Tucaroğlu, 25 Kasım Kadına Yönelik Şiddete Karşı Uluslararası Mücadele ve Dayanışma Günü’nün önemine değinerek, “25 Kasım 1960 tarihi ,Dominik Cumhuriyeti'nde diktatöre karşı mücadele yürüten Patria, Minerva ve Maria Mirabel kız kardeşlerin askerler tarafından tecavüz edilerek katledildikleri tarihtir. Mirabel kız kardeşlere yapılan bu insanlık dışı katliam "kelebeklerin katli" olarak geçti tarihe ve Dominik halkının bu olaya haklı öfkesi ve direnişi bir yıl içinde diktatörü devirdi. Mirabel Kız kardeşlerin anısına, Birleşmiş Milletler 1999'da 25 Kasım'ı Kadına Yönelik Şiddete Karşı Uluslararası Mücadele ve Dayanışma Günü olarak ilan etti. Her 25 Kasım'da dünyanın her yerinden kadınlar seslerini birleştiriyor, erkek devlet şiddetine karşı mücadele bayraklarını yükseltiyorlar” diye konuştu.
İstanbul Sözleşmesi
‘Dışarıda virüs evde şiddet artıyor” diyen Tucaroğlu, konuşmasını şöyle sürdürdü: “Pandemi öncesinde olduğu gibi bu süreçte de, ısrarla koruyucu ve önleyici mekanizmaların, yasaların uygulanmamasına karşı, kadına yönelik şiddeti artıran her tür politika ve söyleme karşı, her biri kadın mücadelesi ile kazanılmış haklarımıza, yasalara sahip çıktık, kadınlar olarak tüm dünyada direnişteydik, isyandaydık.
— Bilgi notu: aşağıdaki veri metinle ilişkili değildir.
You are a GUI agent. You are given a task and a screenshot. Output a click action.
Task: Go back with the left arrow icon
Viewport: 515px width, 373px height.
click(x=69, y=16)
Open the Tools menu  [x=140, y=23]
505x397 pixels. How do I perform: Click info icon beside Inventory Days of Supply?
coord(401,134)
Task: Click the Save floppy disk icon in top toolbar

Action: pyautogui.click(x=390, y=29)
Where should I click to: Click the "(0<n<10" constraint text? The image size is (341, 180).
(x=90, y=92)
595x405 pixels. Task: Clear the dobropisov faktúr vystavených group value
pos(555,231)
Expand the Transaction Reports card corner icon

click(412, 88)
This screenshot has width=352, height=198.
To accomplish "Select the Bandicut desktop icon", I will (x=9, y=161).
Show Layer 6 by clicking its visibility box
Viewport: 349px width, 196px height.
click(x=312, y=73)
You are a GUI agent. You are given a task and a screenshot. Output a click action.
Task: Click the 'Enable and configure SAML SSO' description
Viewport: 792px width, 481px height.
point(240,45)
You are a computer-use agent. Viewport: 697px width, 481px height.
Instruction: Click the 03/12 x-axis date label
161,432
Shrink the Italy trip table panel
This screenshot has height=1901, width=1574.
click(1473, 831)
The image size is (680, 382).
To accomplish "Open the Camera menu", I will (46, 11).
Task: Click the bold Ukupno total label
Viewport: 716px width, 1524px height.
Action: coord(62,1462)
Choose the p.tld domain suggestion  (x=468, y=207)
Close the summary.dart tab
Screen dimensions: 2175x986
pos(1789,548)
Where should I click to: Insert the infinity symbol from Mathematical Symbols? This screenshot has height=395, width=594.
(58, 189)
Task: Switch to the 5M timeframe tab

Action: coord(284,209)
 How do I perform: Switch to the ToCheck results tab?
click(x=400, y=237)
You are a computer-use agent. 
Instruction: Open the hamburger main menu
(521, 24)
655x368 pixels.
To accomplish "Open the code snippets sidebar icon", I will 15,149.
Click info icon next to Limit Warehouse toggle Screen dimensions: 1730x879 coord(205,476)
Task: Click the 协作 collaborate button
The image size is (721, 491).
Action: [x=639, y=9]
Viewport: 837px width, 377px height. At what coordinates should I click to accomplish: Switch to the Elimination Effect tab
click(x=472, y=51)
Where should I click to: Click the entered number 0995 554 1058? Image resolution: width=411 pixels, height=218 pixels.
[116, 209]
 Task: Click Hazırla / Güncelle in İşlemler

Covid- 19’la derinleşen ekonomik krizle birlikte, kadına yönelik ayrımcılık, şiddet ile kadın işsizliği ve yoksulluğu bilinçli olarak uygulanan hükümet politikalarıyla arttı, kadınlar artan ev içi şiddete karşı savunmasız bırakıldı. İnfaz yasasıyla suç faili erkekler suç mahallerine gönderildi, çocuk istismarcıları affedilmek, istismar meşrulaştırılmak istenildi. Bizi koruyan yasalar, İstanbul Sözleşmesi hedef alındı. Ancak bilinmelidir ki, biz kadınlar; devletin bizi yok sayan, kadın düşmanı politikalarına ve erkek şiddetine karşı sessiz kalmıyor; sözümüzü söylemek mücadelemizi büyütmek için sokağa çıkıyoruz. Emeğimize, bedenimize ve kimliğimize sahip çıkmak için; sömürüye, milliyetçiliğe, militarizme, homofobiye ve savaşa karşı kadınların mücadelesini ve dayanışmasını yükseltmek için alanlara çıkıyoruz” Eğitim- Sen’deki toplantının ardından Güllük postanesinden kadın mahkumlara dayanışma kartları gönderildi.